▸ **ENTRIES SHOWN**
►

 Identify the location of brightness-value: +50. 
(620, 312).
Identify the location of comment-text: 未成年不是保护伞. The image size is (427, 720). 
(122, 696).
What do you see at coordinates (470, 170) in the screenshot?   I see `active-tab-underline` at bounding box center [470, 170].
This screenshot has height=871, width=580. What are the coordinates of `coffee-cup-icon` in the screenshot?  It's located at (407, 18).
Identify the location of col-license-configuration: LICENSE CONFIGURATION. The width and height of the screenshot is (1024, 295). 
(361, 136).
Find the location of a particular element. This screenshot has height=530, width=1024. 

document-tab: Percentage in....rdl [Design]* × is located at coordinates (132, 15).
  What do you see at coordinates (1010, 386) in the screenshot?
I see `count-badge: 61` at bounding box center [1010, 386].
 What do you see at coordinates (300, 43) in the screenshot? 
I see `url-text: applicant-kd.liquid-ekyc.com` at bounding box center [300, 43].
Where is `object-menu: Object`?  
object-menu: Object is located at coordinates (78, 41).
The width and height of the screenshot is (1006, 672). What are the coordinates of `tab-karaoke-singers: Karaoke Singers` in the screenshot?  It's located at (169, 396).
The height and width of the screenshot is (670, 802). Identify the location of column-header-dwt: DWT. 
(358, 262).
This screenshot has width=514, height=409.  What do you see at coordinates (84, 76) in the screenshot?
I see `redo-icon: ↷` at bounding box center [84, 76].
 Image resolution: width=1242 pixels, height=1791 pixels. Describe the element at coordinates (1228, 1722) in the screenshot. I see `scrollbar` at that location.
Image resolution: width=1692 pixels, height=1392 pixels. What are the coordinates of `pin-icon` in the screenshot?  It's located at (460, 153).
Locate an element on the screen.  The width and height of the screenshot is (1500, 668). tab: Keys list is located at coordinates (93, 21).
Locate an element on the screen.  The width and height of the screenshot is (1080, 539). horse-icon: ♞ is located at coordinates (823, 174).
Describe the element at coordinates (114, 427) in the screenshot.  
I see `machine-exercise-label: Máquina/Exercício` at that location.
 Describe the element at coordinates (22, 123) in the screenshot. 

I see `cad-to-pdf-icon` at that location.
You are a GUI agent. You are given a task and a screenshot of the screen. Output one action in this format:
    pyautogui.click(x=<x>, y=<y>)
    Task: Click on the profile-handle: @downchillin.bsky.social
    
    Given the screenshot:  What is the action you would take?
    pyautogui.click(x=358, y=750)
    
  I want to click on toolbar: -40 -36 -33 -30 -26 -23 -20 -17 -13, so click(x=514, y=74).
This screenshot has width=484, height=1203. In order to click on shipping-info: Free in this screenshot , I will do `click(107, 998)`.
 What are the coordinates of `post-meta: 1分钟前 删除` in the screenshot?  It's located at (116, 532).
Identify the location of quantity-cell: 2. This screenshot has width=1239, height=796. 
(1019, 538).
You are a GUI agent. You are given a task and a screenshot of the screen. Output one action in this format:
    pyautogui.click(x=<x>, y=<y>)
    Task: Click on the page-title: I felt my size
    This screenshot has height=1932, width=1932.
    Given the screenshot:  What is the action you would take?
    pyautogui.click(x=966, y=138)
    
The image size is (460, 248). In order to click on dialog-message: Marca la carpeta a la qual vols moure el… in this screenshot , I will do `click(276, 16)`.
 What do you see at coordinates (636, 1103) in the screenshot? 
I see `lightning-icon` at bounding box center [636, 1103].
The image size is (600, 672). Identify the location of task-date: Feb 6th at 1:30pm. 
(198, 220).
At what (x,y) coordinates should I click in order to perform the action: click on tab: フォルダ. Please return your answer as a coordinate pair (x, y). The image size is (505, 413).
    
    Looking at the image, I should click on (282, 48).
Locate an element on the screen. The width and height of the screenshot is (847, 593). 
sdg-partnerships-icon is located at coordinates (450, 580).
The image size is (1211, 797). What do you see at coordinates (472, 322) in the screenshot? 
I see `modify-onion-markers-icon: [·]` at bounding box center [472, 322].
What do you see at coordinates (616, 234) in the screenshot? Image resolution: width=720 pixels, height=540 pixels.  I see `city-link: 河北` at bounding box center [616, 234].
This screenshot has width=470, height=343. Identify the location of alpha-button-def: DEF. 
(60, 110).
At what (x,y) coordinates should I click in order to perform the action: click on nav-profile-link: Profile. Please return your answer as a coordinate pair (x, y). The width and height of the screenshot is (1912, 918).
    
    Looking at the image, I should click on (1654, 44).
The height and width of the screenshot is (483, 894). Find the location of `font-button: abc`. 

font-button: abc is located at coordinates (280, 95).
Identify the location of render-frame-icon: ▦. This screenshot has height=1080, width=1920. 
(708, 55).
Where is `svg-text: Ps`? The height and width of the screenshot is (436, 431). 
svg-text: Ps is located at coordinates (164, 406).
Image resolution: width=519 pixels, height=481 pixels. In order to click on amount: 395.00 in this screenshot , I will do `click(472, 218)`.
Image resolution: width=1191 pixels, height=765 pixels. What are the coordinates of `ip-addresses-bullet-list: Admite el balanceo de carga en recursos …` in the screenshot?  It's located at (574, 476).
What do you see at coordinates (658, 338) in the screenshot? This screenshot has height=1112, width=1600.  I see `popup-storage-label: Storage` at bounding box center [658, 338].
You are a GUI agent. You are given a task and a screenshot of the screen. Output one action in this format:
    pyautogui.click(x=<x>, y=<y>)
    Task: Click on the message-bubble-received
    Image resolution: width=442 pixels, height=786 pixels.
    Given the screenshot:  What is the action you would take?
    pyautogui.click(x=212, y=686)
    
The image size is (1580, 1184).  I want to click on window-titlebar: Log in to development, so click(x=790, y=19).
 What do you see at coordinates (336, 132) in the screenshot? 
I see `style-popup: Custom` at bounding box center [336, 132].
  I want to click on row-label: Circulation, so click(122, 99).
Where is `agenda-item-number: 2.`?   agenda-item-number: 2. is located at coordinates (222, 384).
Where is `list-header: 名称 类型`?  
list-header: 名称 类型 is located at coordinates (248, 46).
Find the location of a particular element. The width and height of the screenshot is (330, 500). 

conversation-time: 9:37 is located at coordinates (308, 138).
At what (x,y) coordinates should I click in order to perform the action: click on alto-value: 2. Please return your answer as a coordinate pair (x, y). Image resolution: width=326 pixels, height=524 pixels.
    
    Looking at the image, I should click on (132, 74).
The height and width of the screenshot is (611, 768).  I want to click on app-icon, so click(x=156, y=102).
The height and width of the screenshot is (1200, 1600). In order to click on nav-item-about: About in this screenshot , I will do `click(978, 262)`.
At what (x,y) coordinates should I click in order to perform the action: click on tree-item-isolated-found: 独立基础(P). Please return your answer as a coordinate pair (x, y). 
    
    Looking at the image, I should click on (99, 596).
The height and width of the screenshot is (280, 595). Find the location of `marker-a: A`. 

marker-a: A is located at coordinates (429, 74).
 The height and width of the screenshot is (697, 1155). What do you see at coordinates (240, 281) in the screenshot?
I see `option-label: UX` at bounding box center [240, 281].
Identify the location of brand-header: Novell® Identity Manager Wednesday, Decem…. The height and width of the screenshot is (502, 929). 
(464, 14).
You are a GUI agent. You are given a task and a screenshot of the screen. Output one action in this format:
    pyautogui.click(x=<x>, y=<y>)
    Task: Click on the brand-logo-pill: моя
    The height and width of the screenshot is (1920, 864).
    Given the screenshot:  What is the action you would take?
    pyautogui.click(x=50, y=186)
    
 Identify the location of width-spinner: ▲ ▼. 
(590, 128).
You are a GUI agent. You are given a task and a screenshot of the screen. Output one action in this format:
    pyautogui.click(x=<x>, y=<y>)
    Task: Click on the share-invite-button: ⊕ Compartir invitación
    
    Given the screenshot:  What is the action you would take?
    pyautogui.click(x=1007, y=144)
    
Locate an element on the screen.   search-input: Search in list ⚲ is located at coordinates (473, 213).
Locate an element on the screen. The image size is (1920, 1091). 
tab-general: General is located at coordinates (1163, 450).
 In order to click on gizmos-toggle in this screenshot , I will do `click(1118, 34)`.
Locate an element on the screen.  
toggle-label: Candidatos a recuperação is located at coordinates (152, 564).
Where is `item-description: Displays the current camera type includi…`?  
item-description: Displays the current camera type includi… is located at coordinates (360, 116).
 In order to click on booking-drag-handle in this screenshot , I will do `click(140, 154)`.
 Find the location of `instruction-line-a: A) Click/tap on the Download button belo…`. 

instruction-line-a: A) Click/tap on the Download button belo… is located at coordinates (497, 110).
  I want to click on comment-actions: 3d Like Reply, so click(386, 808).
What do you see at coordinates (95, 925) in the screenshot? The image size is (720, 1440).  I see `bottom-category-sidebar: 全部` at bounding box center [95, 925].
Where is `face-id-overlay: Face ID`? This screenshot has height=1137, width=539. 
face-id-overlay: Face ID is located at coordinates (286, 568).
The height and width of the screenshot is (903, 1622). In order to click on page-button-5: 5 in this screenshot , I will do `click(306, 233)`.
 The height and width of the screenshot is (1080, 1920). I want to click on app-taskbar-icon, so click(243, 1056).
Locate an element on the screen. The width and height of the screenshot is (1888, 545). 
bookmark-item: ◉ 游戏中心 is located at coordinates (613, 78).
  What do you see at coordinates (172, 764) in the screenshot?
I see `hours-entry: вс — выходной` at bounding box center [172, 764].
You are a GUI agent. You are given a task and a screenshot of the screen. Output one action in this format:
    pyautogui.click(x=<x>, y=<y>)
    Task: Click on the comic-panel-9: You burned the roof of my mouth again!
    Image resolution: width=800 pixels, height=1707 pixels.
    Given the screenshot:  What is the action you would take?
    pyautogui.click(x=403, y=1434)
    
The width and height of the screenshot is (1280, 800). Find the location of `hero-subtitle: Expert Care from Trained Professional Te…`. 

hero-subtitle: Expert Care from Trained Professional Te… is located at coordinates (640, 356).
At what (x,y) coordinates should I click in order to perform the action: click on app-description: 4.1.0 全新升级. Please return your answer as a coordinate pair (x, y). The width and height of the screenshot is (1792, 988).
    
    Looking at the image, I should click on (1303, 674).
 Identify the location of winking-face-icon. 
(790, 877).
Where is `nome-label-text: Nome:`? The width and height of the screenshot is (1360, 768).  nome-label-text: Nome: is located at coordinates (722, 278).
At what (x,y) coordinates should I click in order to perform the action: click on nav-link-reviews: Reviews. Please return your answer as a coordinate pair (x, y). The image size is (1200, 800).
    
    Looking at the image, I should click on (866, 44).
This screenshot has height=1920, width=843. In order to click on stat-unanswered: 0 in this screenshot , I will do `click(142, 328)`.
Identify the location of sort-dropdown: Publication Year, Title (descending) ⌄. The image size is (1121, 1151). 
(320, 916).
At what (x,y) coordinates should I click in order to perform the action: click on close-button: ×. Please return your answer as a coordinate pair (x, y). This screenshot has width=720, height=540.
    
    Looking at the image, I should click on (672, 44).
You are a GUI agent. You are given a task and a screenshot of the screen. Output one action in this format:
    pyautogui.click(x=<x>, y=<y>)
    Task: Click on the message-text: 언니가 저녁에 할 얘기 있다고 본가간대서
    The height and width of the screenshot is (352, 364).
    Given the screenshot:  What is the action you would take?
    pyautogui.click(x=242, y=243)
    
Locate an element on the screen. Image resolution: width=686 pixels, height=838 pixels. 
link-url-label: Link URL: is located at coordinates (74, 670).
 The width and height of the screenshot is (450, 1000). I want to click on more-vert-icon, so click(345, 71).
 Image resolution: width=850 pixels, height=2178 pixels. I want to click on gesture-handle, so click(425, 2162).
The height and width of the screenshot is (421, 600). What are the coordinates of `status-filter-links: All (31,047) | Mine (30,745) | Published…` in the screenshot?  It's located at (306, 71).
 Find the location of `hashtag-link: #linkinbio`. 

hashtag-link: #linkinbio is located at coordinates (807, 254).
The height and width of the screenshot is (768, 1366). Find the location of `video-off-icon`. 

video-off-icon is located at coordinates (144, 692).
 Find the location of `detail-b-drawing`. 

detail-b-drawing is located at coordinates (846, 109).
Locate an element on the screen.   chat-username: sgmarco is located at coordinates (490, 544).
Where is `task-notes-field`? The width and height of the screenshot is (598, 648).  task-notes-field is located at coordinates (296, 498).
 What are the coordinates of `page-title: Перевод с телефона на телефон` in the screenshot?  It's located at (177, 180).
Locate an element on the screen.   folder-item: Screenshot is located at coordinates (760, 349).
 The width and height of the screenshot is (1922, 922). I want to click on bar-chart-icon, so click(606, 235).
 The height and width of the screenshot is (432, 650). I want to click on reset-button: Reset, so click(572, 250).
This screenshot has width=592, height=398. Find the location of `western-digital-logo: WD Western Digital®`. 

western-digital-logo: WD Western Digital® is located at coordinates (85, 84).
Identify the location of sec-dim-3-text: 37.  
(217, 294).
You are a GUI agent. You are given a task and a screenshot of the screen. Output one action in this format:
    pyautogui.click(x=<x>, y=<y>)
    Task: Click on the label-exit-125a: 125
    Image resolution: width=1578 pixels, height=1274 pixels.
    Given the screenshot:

◄

▸ **WHAT THE TASK ASKS**
Pull out every line of the entries above that contains the string "Care", matching case exactly.

▸ **SOLUTION TO THE EXERCISE**
The width and height of the screenshot is (1280, 800). Find the location of `hero-subtitle: Expert Care from Trained Professional Te…`. 
hero-subtitle: Expert Care from Trained Professional Te… is located at coordinates (640, 356).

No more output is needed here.